Randomized controlled trial to investigate the effects of growth hormone treatment on scoliosis in children with prader-willi syndrome

Context: The prevalence of scoliosis in children with Prader-Willi syndrome (PWS) is 30-80%, depending on age. Although reports about effects of GH treatment on scoliosis in children with PWS are limited, scoliosis is generally considered a contraindication for GH treatment. Objective: The aim was to study the effects of GH treatment on the onset of scoliosis and curve progression in children with PWS. Design: We conducted a multicenter, randomized, controlled GH study in infants and prepubertal and pubertal children. Infants and prepubertal children were randomized into a GH-treated group (1.0 mg/m2 · d) and a control group for 1 and 2 yr, respectively. Pubertal children were randomized to receive somatropin 1.0 or 1.5 mg/m2 · d. Yearly, x-rays of the spine were taken, and height, weight, truncal lean body mass (with dual energy x-ray absorptiometry), and IGF-I were measured. Patients: A total of 91 children with PWS (median age, 4.7 yr; interquartile range, 2.1-7.4) participated in the study. Main Outcome Measures: We measured the onset of scoliosis (Cobb <10°) and scoliotic curve progression. Results: GH-treated children had similar onset of scoliosis and curve progression as randomized controls (P = 0.27-0.79 and P = 0.18-0.98, respectively).
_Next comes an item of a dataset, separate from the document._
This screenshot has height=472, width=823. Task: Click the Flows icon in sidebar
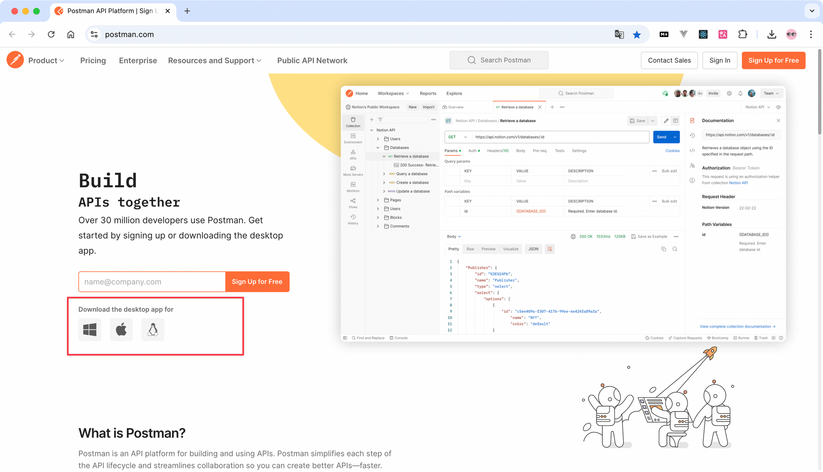point(352,202)
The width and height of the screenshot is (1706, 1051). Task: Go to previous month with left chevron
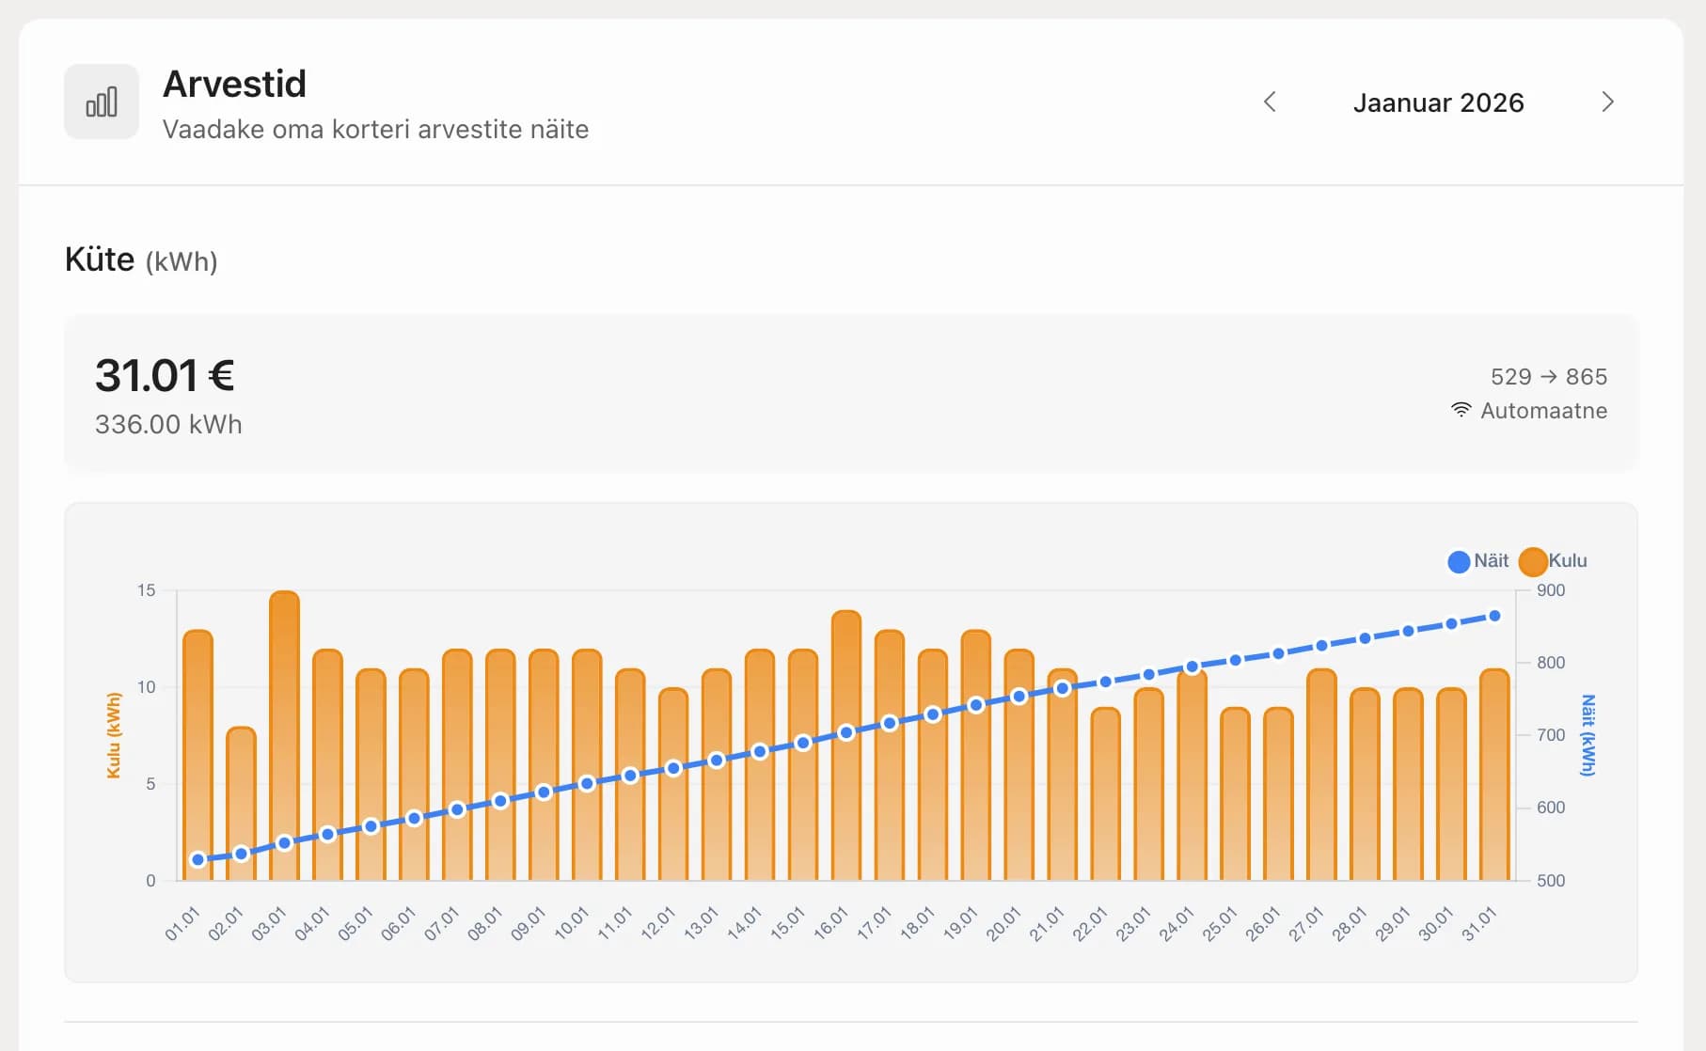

GH treatment, IGF-I sd score (SDS), and catch-up growth had no adverse effect on the onset of scoliosis or curve progression, even after adjustment for confounders. Height SDS, truncal lean body mass, and IGF-I SDS were significantly higher in GH-treated children than in randomized controls. At baseline, a higher IGF-I SDS was associated with a lower severity of scoliosis. Conclusions: Scoliosis should no longer be considered a contraindication for GH treatment in children with PWS.